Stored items
====================

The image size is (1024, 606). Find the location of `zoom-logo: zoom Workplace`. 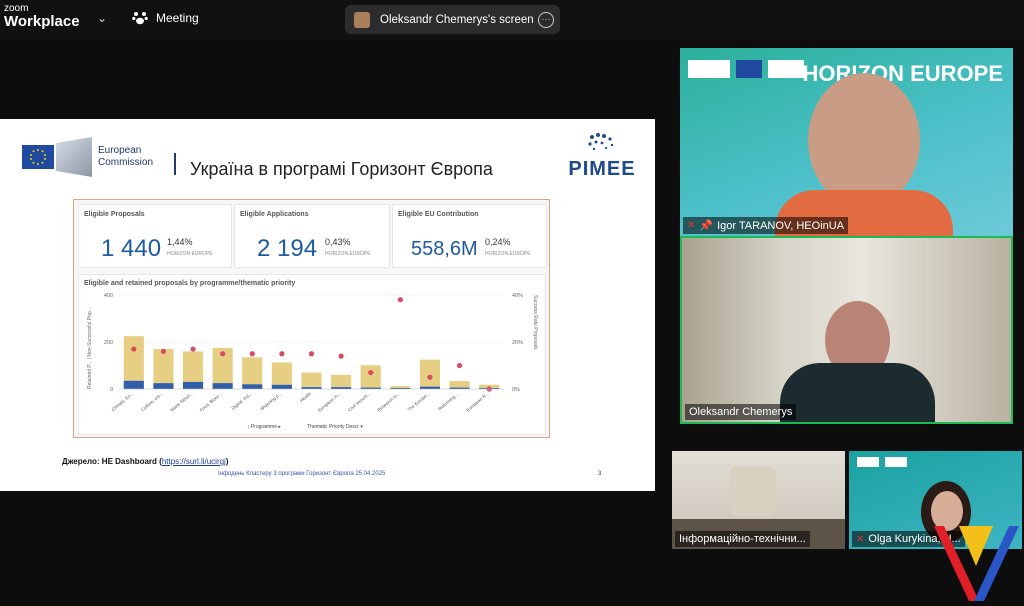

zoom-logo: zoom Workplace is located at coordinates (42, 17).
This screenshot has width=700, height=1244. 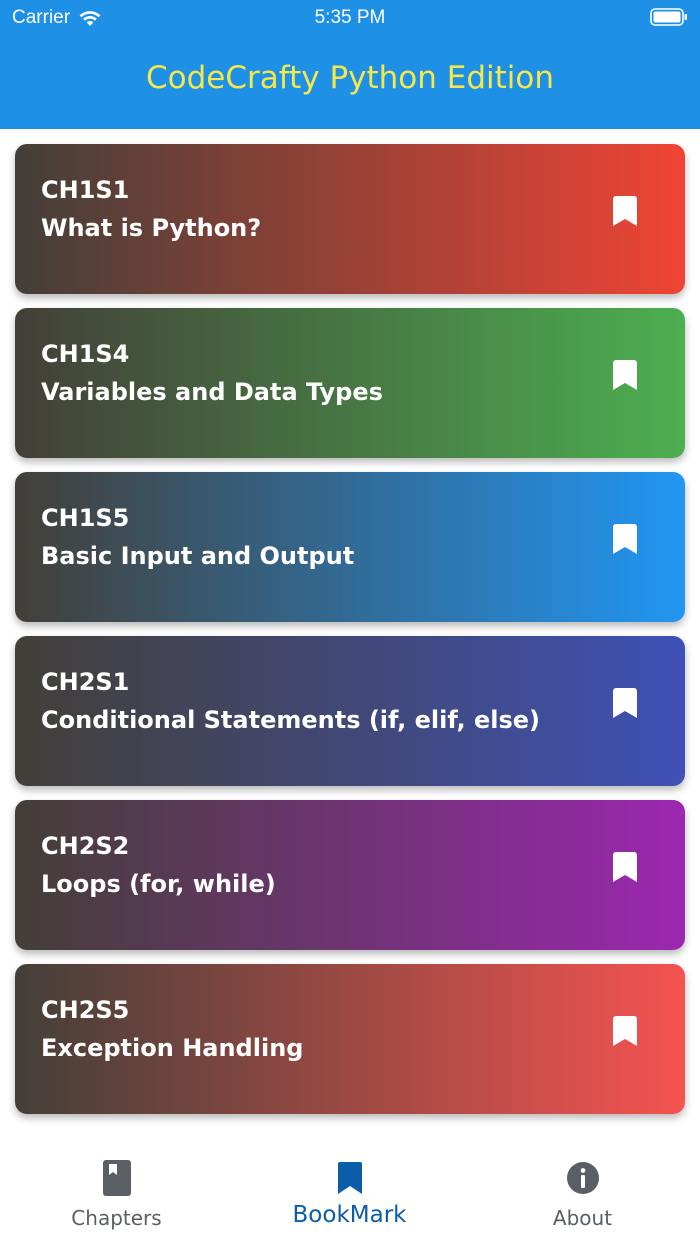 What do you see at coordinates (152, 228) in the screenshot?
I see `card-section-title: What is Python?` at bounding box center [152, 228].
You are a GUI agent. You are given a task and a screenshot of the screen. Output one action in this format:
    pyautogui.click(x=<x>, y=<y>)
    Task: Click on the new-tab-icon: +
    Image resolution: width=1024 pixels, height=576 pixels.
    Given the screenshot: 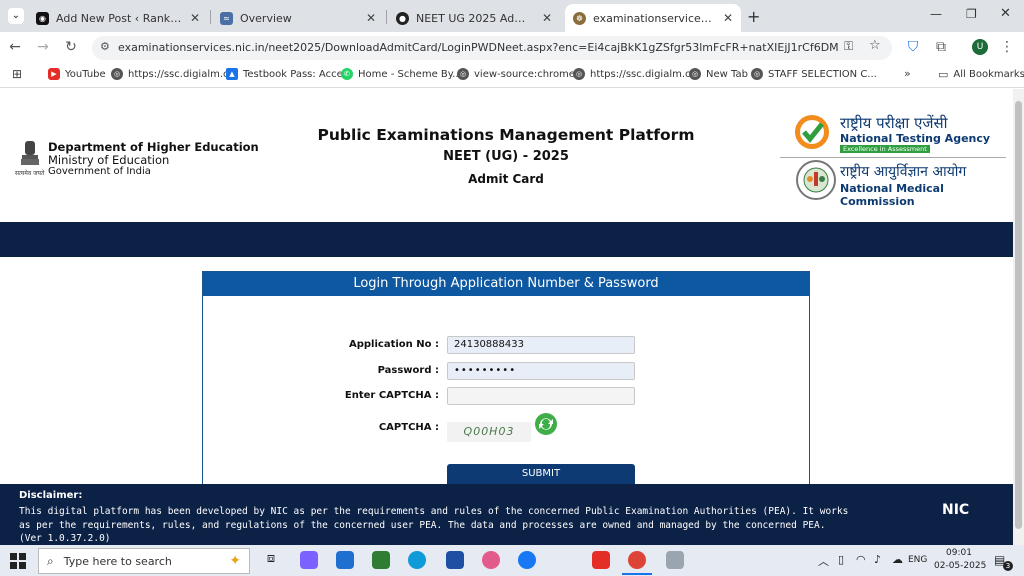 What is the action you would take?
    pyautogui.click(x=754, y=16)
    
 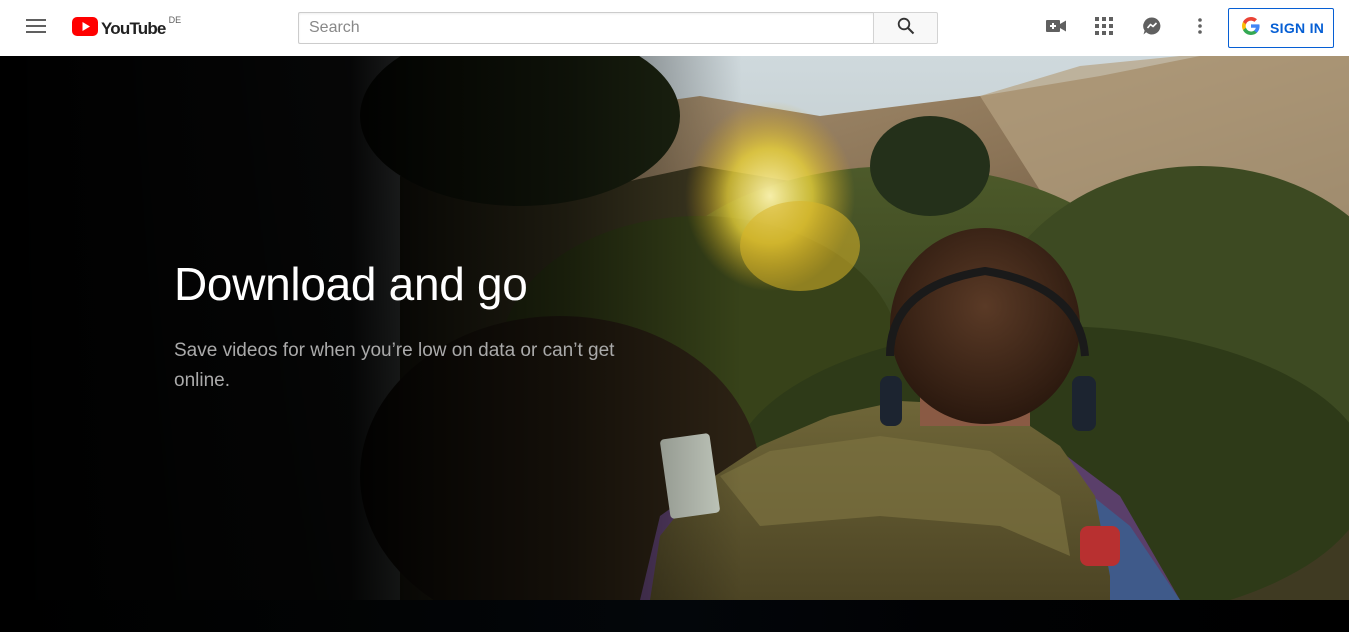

====================

### [To do]
Starting at the beginning of the records and continuing through the line containing "zoom-logo: zoom Workplace is", lay out those lines as a numbered list, skipping blank lines. Omit the pictures.

### [Result below]
1. The image size is (1024, 606). Find the location of `zoom-logo: zoom Workplace`. 
2. zoom-logo: zoom Workplace is located at coordinates (42, 17).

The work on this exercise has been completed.